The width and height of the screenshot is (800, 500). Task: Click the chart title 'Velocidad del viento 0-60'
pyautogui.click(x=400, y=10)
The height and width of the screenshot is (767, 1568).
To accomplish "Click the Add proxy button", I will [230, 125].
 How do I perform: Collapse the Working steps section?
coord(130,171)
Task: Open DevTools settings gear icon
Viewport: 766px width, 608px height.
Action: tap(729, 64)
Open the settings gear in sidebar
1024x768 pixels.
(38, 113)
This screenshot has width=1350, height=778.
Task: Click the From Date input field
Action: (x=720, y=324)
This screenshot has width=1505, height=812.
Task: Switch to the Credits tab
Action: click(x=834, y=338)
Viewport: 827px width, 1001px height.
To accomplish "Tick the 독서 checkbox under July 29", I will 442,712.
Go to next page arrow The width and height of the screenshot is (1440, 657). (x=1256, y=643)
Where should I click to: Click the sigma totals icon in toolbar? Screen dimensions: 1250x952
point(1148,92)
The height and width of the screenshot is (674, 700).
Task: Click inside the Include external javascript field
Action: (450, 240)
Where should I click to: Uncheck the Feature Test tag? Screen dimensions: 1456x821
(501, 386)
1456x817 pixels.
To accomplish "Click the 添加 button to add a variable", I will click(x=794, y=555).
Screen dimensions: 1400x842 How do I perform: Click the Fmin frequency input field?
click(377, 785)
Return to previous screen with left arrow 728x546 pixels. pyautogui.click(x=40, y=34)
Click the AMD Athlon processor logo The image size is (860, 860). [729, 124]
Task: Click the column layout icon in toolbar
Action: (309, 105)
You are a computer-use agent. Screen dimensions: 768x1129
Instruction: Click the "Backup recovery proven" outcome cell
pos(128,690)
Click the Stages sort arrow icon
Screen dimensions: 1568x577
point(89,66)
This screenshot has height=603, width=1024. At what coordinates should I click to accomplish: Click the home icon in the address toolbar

--------------------

## YOUR INSTRUCTIONS
Starting at the first line of the items above and ending at the line that contains "coord(130,171)", give those lines, both ends included, as a JSON list of strings with one string per line and blank lines left out.

## CORRECT RESULT
[
  "The width and height of the screenshot is (800, 500). Task: Click the chart title 'Velocidad del viento 0-60'",
  "pyautogui.click(x=400, y=10)",
  "The height and width of the screenshot is (767, 1568).",
  "To accomplish \"Click the Add proxy button\", I will [230, 125].",
  " How do I perform: Collapse the Working steps section?",
  "coord(130,171)"
]